When a space station runs a particle-accelerator test, the crew is sent into an alternate dimension and handed the recipe for a disastrous movie. Sure, this was never originally supposed to be a Cloverfield movie in the first place, but with some reshoots, a Super Bowl commercial that dropped the movie on us like Beyoncé dropping an album of Hoobastank covers, and a Netflix premiere, J.J. Abrams and company dropped this turd of a movie on its unsuspecting audience. Crass, lads, very crass. — J.S.
4. Robin Hood
Robin Hood has all the personality of a magazine’s cologne insert. The year’s most expensive commercial for cool leather jackets, Robin (sorry, he’s called Rob, as played by the otherwise likable Taron Egerton) used bows and arrows like they were AK-47s. Marian (played by Eve Hewson) wore clothing straight out of a Forever 21 catalog. The medieval characters attended a … casino night in a castle? All of this is to say that the movie didn’t belong to any era, but unfortunately was put in theaters during ours. — Will Lerner
As huge Henson fans, we were admittedly excited to finally see Jim Henson’s idea for a “Muppet murder mystery” come to life. But under the direction of son Brian Henson (who oversaw the underappreciated TV series Farscape) The Happytime Murders turned what could have been a fun, biting satire into a hodgepodge of badly written, over-the-top sexual humor and a mystery so boring we forgot what it was by the time the credits rolled. But don’t feel too bad for Happytime’s star Melissa McCarthy. Her performance in Can You Ever Forgive? was one of the year’s best. — Adam Garcia
With a 0 percent Rotten Tomatoes score, this justly ridiculed biopic of New York City’s own Dapper Don definitely isn’t the next Godfather or Goodfellas. Heck, it isn’t even the next Mobsters. To his credit, John Travolta did his homework on John Gotti, but the film lacks a basic understanding of the cinematic language to say nothing of good storytelling. In that way, it’s the anti-Roma. — E.A.
1. Life Itself
Call it this year’s The Book of Henry.
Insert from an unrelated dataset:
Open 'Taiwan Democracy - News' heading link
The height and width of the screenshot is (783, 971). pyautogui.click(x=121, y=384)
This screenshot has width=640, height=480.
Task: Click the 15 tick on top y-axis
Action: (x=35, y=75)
Critics seemed to be salivating as they sharpened their knives to cut up this ill-conceived, overwrought, predictable and, worst of all, painfully manipulative drama about intersecting family story lines between New York City and rural Spain. This Is Us creator Dan Fogelman’s cinematic endeavor deserved all the grief it got from reviewers — the movie seems to function by only making us care about its characters by killing off people they love — and the director’s public rebuttal of them certainly didn’t do him any favors. Speaking of critics, bonus hate points for ripping off the title of the excellent 2014 Roger Ebert documentary. — K.P.